Prendre soin de son microbiote
Chassez la recherche, elle revient au galop… « Avant, lorsque l’on me demandait si mes recherches m’avaient amené à modifier mes habitudes alimentaires ou mon mode de vie, je répondais non. Mais maintenant, c’est entré dans ma vie quotidienne ! Je prends soin de consommer beaucoup de fibres, je ne mange jamais un seul fruit ou un seul légume, je fais toujours des mélanges, diversité oblige... » précise-t-il, le regard pétillant au-dessus de ses lunettes. Son dessert préféré ? Il préfère une salade de fruits à n’importe quelle pâtisserie. Par ailleurs, il « bricole » ses propres fromages, pains, yaourts et même, plus récemment, son vin. « J’apprécie cela car c’est un exercice qui consiste à dompter des microbes : c’est vivant, avec tous les aléas que cela représente. Le vin est beaucoup plus compliqué car il y a une technicité que je ne maîtrise pas encore ».
Des microbes pour nous soigner
L’espoir de Joël Doré ? Que nous prenions enfin en compte la symbiose (l’interaction entre nos cellules humaines et nos microbes) afin de mieux contrôler les maladies, que ce soit dès la nutrition, en prévention, ou comme solution thérapeutique. « Aujourd’hui encore, le microbe est vu comme quelque chose de négatif… Mais ce sont les relations entre nos cellules et les microbes qui nous protègent ! ».
Penser la recherche de demain… et d’après-demain
Pour Joël Doré, la recherche a, pour le moment, décrit le microbiote d’une personne en bonne santé, mais aussi de personnes atteintes de certaines grandes maladies de la société moderne (Alzheimer, obésité…). Son objectif, pour les années à venir, est de parvenir à améliorer la connaissance fine du microbiote, mais aussi de développer des outils afin d’arriver à une véritable personnalisation de la nutrition et de la médecine. « Il faut augmenter les apports en fibres de "Monsieur Tout-le-monde" » suggère-t-il. « Aujourd’hui, le dialogue entre l’homme et ses microbes est très souvent déstructuré, ce qui peut entraîner un cercle vicieux fragilisant. Plus notre microbiote est pauvre, moins nous répondons aux régimes ou aux soins, et les maladies chroniques appauvrissent le microbiote… » conclut-il.

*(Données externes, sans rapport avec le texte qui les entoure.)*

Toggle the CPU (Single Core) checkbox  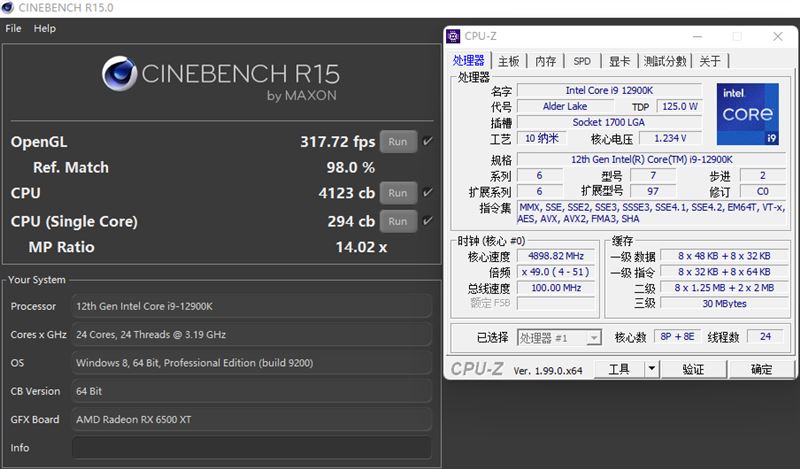click(428, 221)
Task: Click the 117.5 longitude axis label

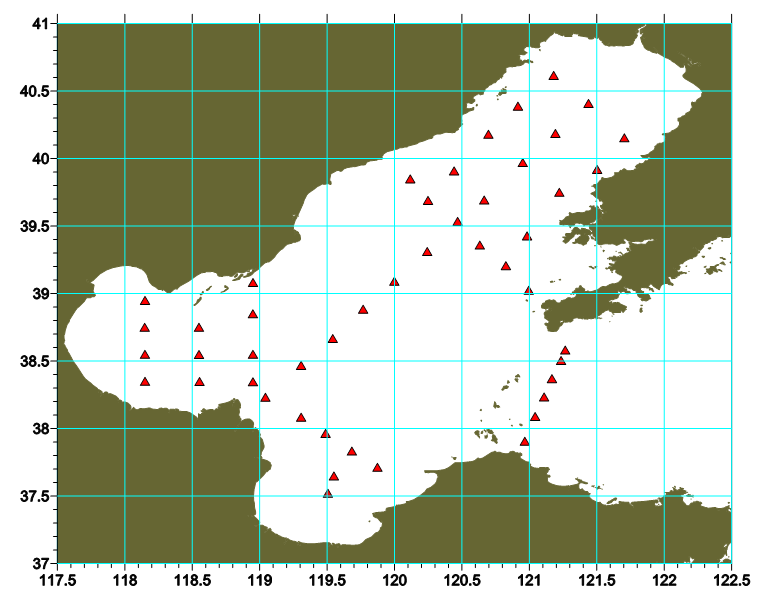Action: pos(57,581)
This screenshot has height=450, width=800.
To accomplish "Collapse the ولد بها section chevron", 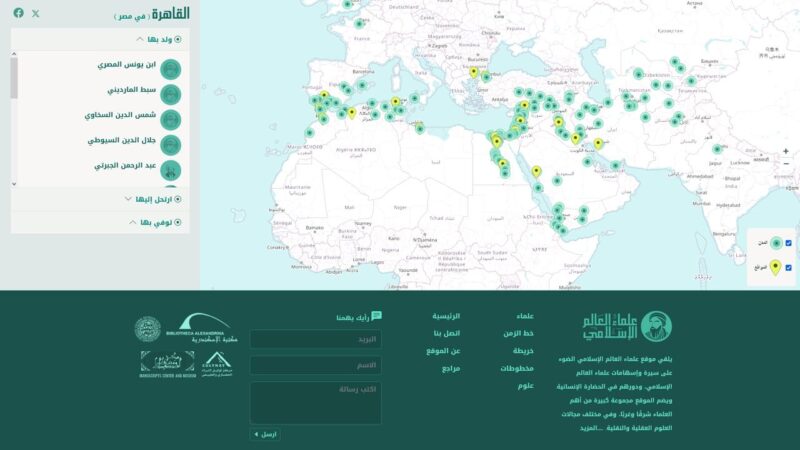I will [140, 39].
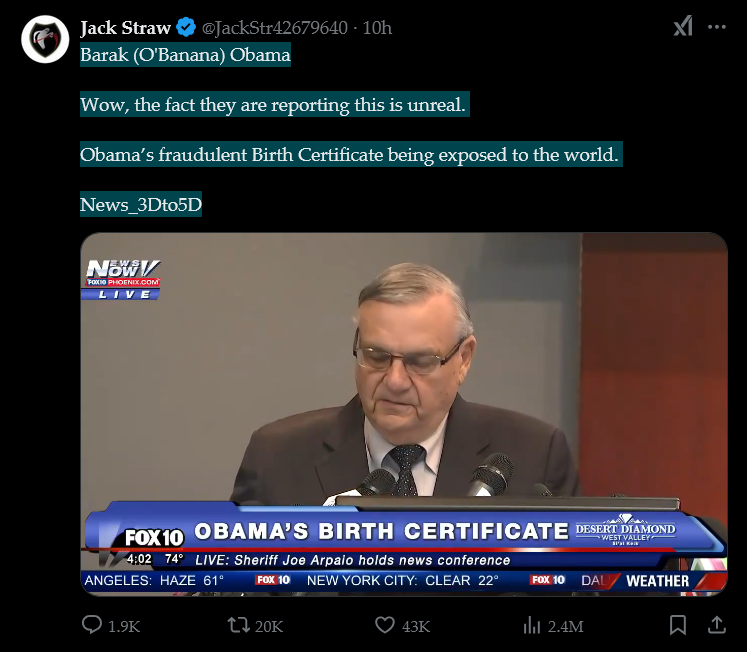Click the News_3Dto5D text

(140, 206)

Né en août 1959, marié, 3 enfants (qui font respectivement du droit, du commerce international et de la communication digitale)
Formation
DEA de physiologie animale appliquée, 1983 : entre à l’Inra pour un stage pour ce DEA ; puis il fait une thèse au département des sciences animales à l’université de l’Illinois Urbana-Champaign aux États-Unis, en tant qu’attaché Scientifique Contractuel Inra.
Carrière
- 1992 : dépose son premier projet européen
- 2010 : devient l’un des cinq directeurs adjoints de l’institut Micalis, qui associe l’Inra et AgroParisTech.
- 2012 : directeur scientifique de MétaGenoPolis
Hobbies
Escalade (surtout dans l’Estérel), via ferrata, course, fabrication de son vin, son fromage, son pain…
Prix
- Il a reçu, avec Stanislav Dusko Ehrlich, le Prix Scientifique 2014 de la Fondation Simone et Cino del Duca pour ses travaux sur le microbiote et la description du métagénome intestinal.
- En 2016, il reçoit la médaille d’Excellence Dupont Nutrition et Santé pour ses recherches sur le microbiote intestinal et son rôle dans certaines pathologies chroniques.
- Laurier « Recherche agronomique » en 2017
- Lauréat d'une bourse ERC « Advanced grant » 2017.